Here again, John, a reference to the literature would be helpful so that we have the advantage of knowing who said what, and what they are objecting to.

"There are a number of ideas out there that many people have devoted decades to, which could well prove to be intellectual dead ends."

Absolutely. Everyone in the scientific community knowingly takes that risk. So? The journey is everything.

"That is the nature of science. And civilization."

More risk, more reward. :-)

John,

"it does involve a process of trial and error and in order to do that, considerable speculation is required, to which proponents, being human, assign a great deal of emotional and circumstantial(read careers) attachment to."

Having had far more than average and also ongoing experience of academics and academia I find your statement an entirely accurate description. I understand Tom has little more experience in that than you. Of course the 'Scientific Method' was established to try to overcome that natural tendency, which many recognise and try superficially to avoid, but few succeed. It's a tragedy that the SM has largely failed and fallen largely into disuse in many areas.

Present entrenched theory is riddled with paradox and anomalies, new ones emerging every day, indeed they're in the MAJORITY! (I'll post a couple from this week below) Yet old embedded beliefs still trump all. Academics have too much invested in their 'knowledge' to give it up. It's called 'theoretical inertia'. Most assumptions are hidden so pass by unrecognised.

SM/BB Nucleosynthesis can't explain Lithium -6.

Orbital magnetism unexplained by present models.

Curent models can't explain early massive galaxies. etc.

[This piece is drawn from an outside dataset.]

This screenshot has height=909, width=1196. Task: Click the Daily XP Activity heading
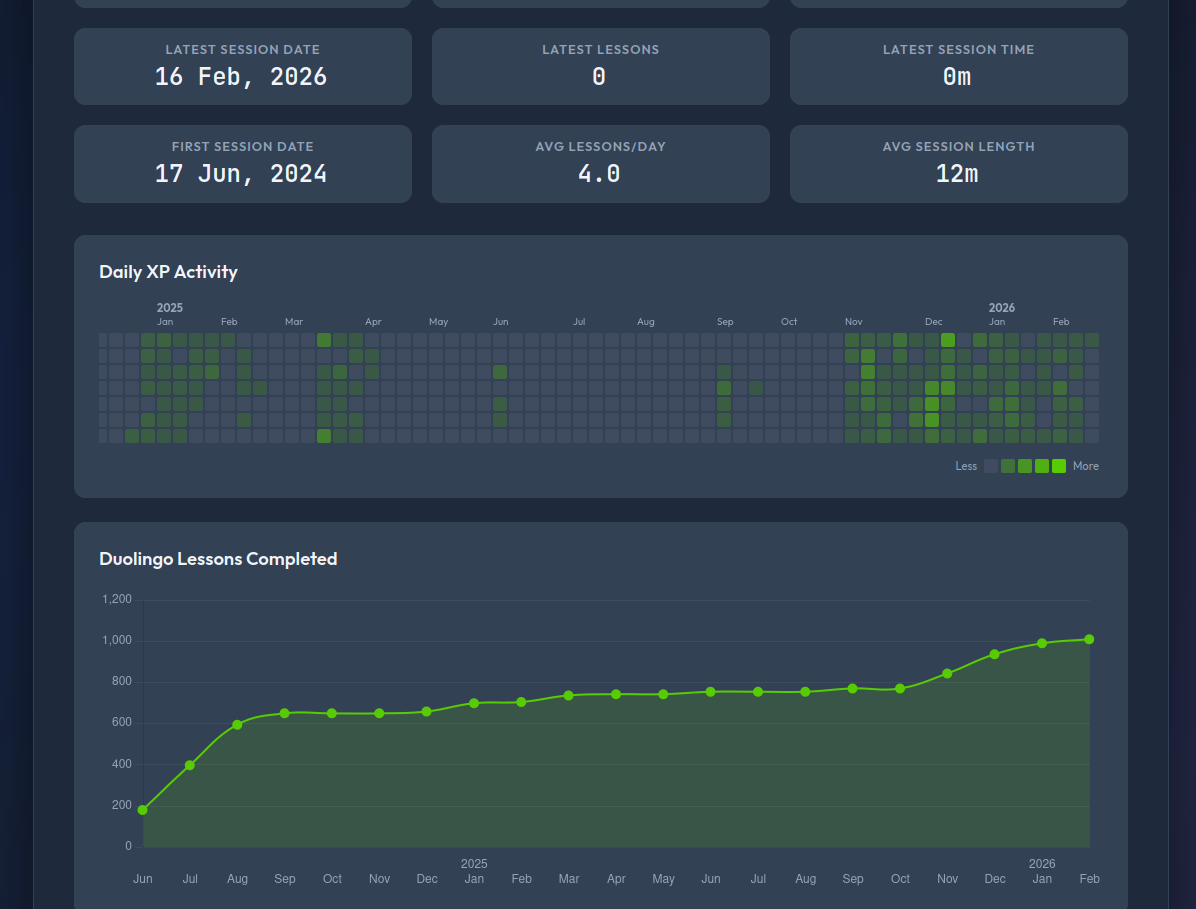(168, 271)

Of course all these WILL be (most 'are') coherently explainable, but certainly not with present entrenched academic beliefs. Most know that but are, as Bell described those in QM; 'Sleepwalking' so can't see what's in front of them.

Wake up time. Have you got an alarm clock that tells us the right time?

Best wishes

Peter

"Having had far more than average and also ongoing experience of academics and academia I find your statement an entirely accurate description. I understand Tom has little more experience in that than you."

Oh really, Peter? Then I invite you to -- without attribution, to maintain anonymity -- cite a case close to you (besides yourself) of a scientist who insinuated his position and emotions over objective research results. And do remember we are talking about research scientists, not academics in general.

Tom,

" You assume that historicism drives science -- by what evidence?"

While our increase in knowledge has gone parabolic over the last century and a half, thinking our current state didn't arise and is necessarily based on prior knowledge, as well as beliefs, seems extremely shallow. Everything we are able to perceive is of prior events and the information is a continual process of compilation and distillation. The evidence is so overwhelming I would have to ask you where there is any proof otherwise?! As you have argued, we need a model to make sense of anything, so how does that model come about? Is it just handed down from on high?

"Probably a bit like prospectors who do backbreaking labor for long periods of time for small rewards.'

There is also the fact that many of these advances are professionally competitive, given that accepting some theories will necessarily mean rejecting competing theories.

"That doesn't devalue the worth of the achievements and experiences of the rest of the prospectors"

In theory it shouldn't, but in practice, there do tend to be winners and losers. How much respect do steady state cosmologists draw today?

"That, John, you should realize is an objective statement."

To the extent it is an admission no model is final. It is not that we don't strive for objectivity, but as I keep trying to point out, perception requires a frame of reference. Even deductive reasoning requires first inducing those general principles from sets of observations. Otherwise the alternative is assuming we have discovered some platonic realm of pure knowledge and this is hubris. We extract what we are able. Nothing more and nothing less. We need that frame to distill the signal from the noise. Even laying the groundwork for this frame has taken millions of years and hundreds of thousands of generations, in order for our knowledge to even start to go parabolic and now it seems our main accomplishment will be to destroy our own environment. In which case, our quest for objectivity would be an evident failure.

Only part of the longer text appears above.